That opinion is not shared by the pundits in the other two papers, with a general feeling coming through that even if the move is the right one, it’s likely not worth blowing up the peace process over it, while subjecting Israelis to renewed terror and any other punishments that might be in store.

“For Israelis, recognition of Jerusalem won’t change a thing. Either way, Israelis consider it the capital of the country, even without recognition by the United States,” Zvi Bar’el writes in Haaretz. “But if I were a right-winger, I would plead with Trump to leave Jerusalem alone, because the price tag that might be attached to recognition isn’t worth it. If he’s a true friend of Israel, let him remain in the traditional American position of an onlooker and not make waves. That’s the position the right likes in every US president, so he won’t make us pay the necessary compensation for this bribery called recognition of Jerusalem.”

Similarly, Chemi Shalev in the same paper advises notes that “in a perfect world, all of us would welcome Trump’s decision, whatever its final details may be.”

“But if the price is loss of human lives, destruction of the peace process, a propaganda victory for Tehran and a Middle East radicalization that could threaten so-called moderate regimes, a responsible Jewish response would be encapsulated in the Yiddish saying ‘moykhel toives.’ Dear President Trump, the message should go, don’t do us any favors,” he adds.

In Yedioth, Alex Fishman writes with the tired resignation of someone who needs another bout of violence like a hole in the head, but notes that the Groundhog Day-esque cycles of violence might actually help Israel in this case.

“The Temple Mount metal detector riots in July revealed to security forces who the driving forces were behind the unrest in Jerusalem, which will again be the center of the violence,” he writes.

If writing that repeated rounds of unrest can be a good thing is unpopular, Yoav Fromer in Yedioth one-ups him by being the rare voice inside Israel saying that there is no reason for the US to recognize Jerusalem or move the embassy there at all.

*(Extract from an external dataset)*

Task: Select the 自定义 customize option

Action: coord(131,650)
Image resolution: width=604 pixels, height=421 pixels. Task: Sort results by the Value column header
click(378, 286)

“In the parlance of political theater, the Jerusalem Embassy Act is a symbolic measure, hollow and superficial, which is not meant to change the situation on the ground. And that’s what it seems Trump is planning to do anyway now: Instead of delivering his ‘historic deal’ between Israel and the Palestinians, as he promised to do, it seems he’s given up the hard work of peace talks in favor of empty statements,” Fromer writes.

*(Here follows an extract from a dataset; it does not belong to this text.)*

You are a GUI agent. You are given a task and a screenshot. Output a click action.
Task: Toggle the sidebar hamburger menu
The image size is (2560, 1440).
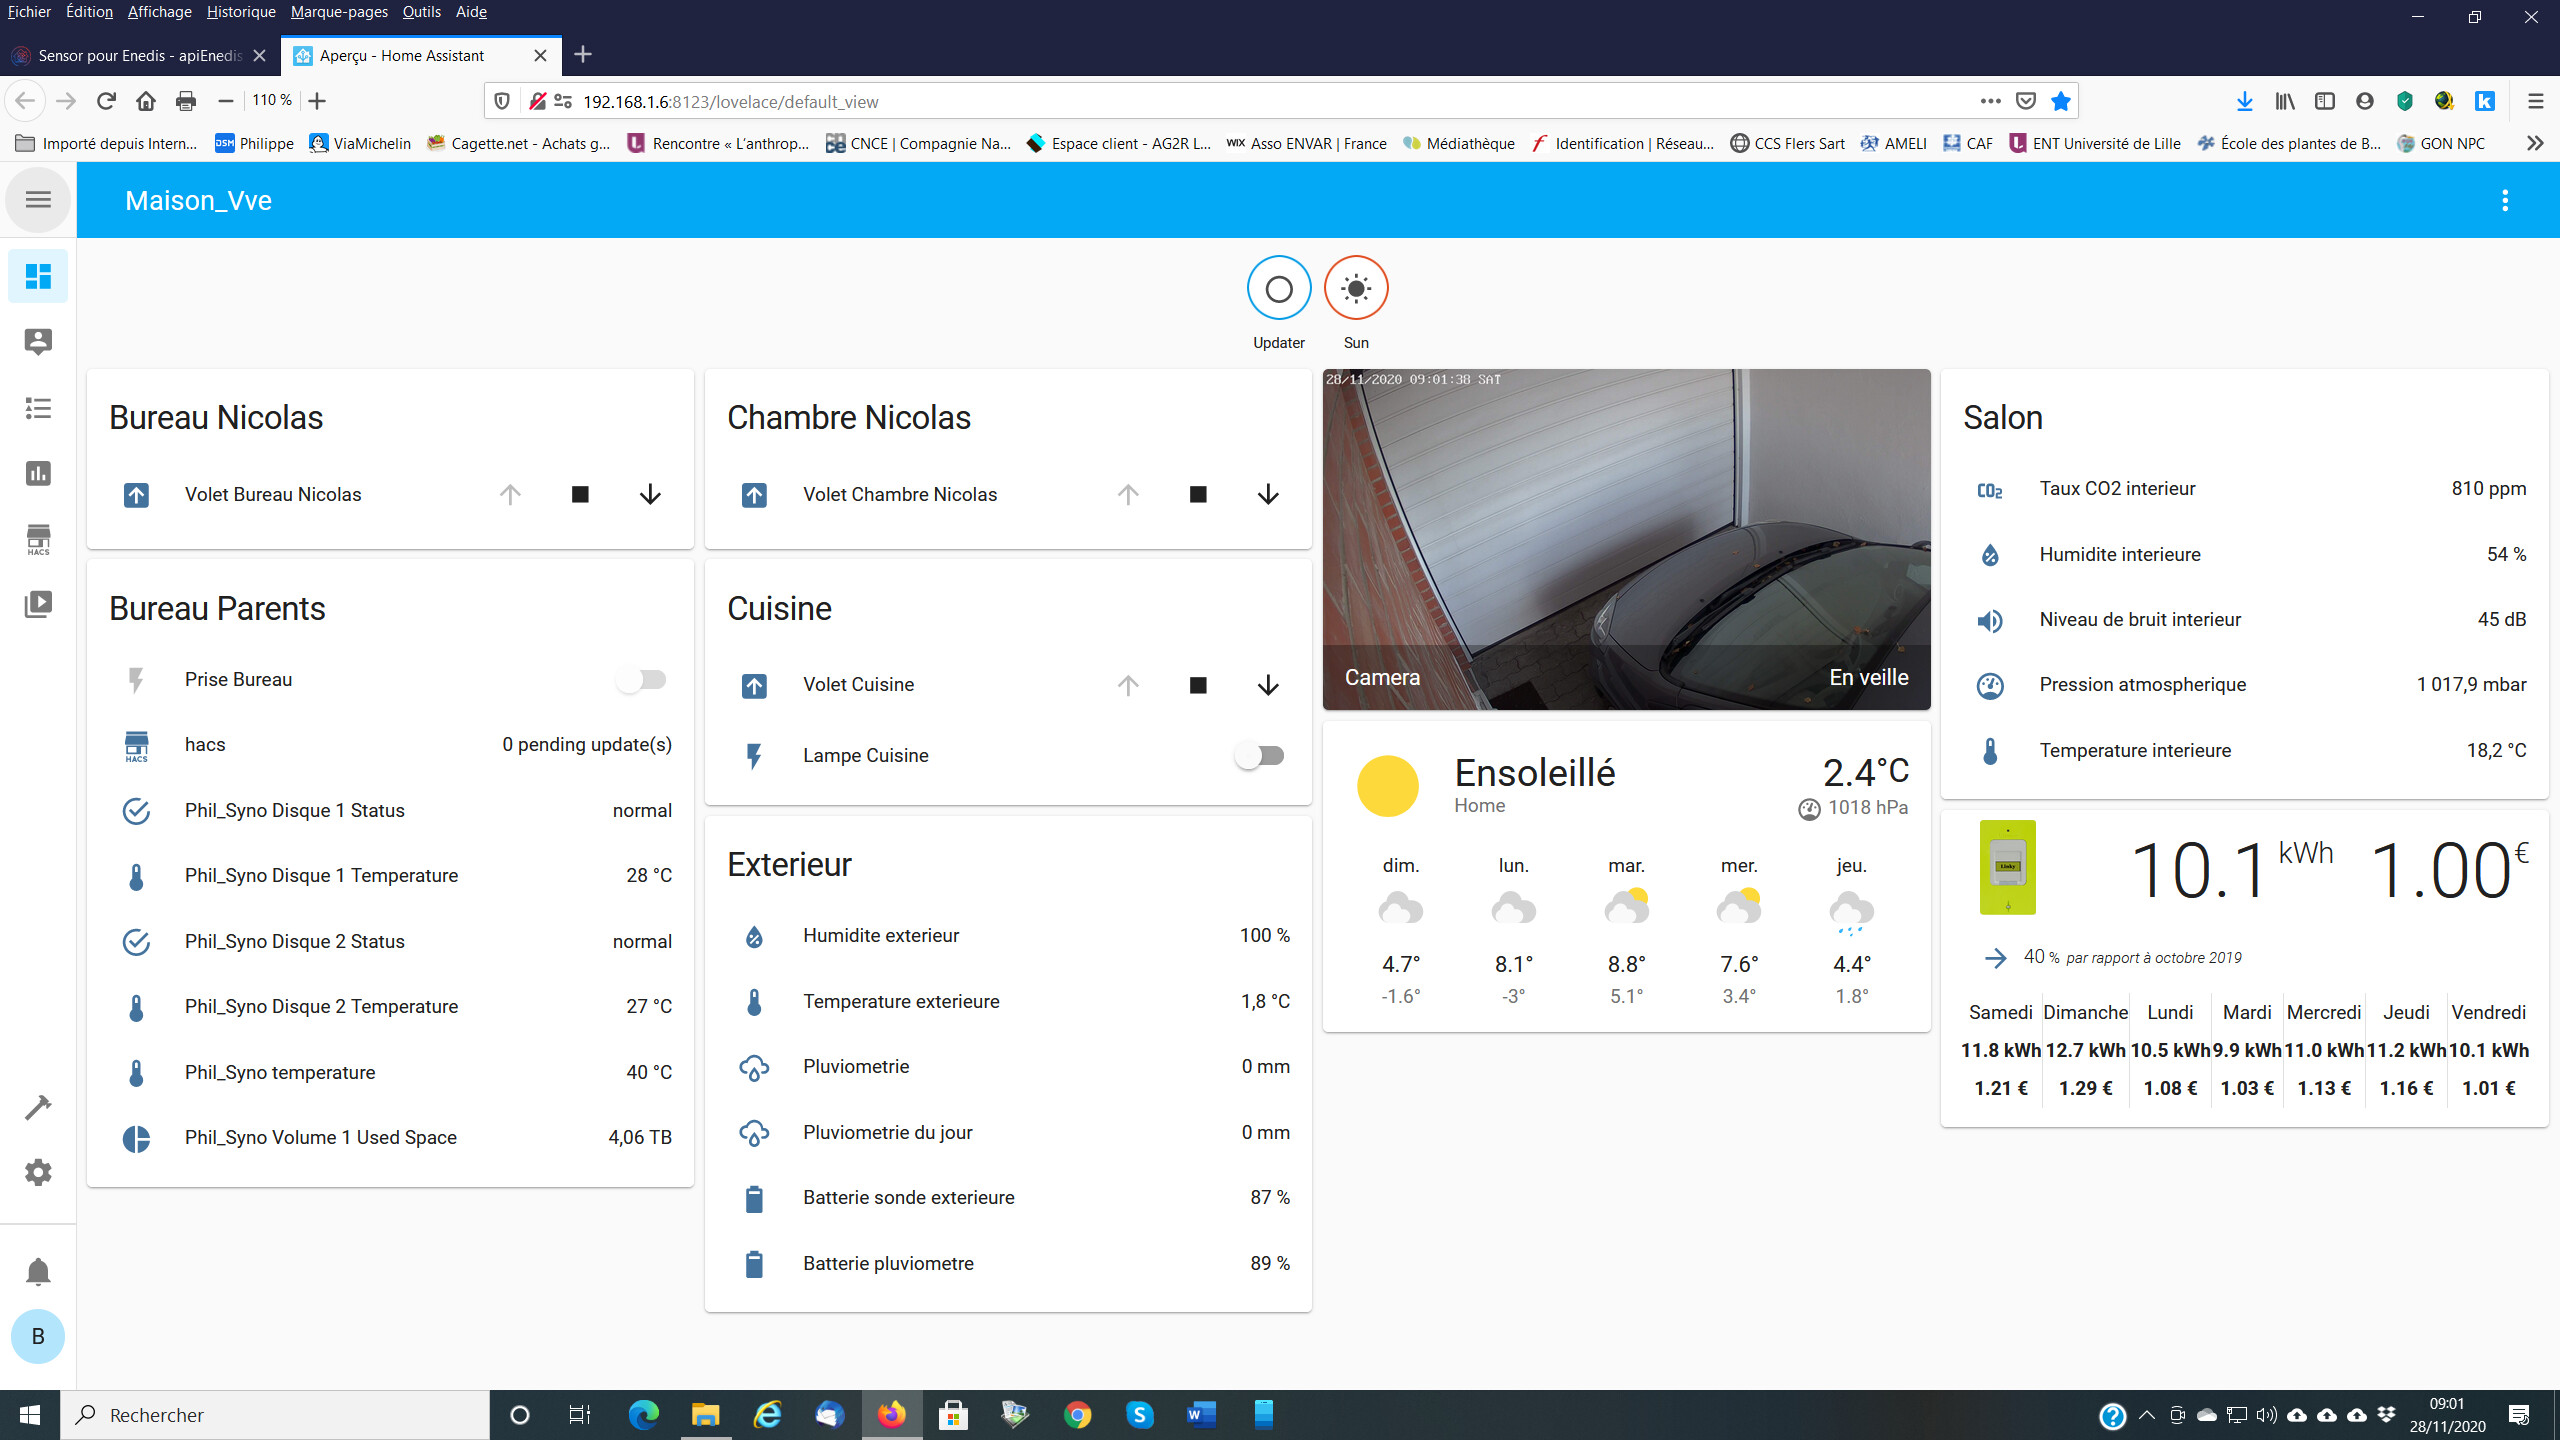[x=38, y=200]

“One cannot forget that the law has been pushed off for 22 years for a reason — because it is terrible for the US, and also Israel. Trump’s predecessors — and some Israeli leaders — opposed the embassy moving because they understood the heavy price: Not only that the US will give up its standing as a fair broker in the conflict, which will only hurt Israel, but also that the president will waste what little support he has left in Arab capitals, enrage the Arab street and distract from the real threat — Iranian expansionism.”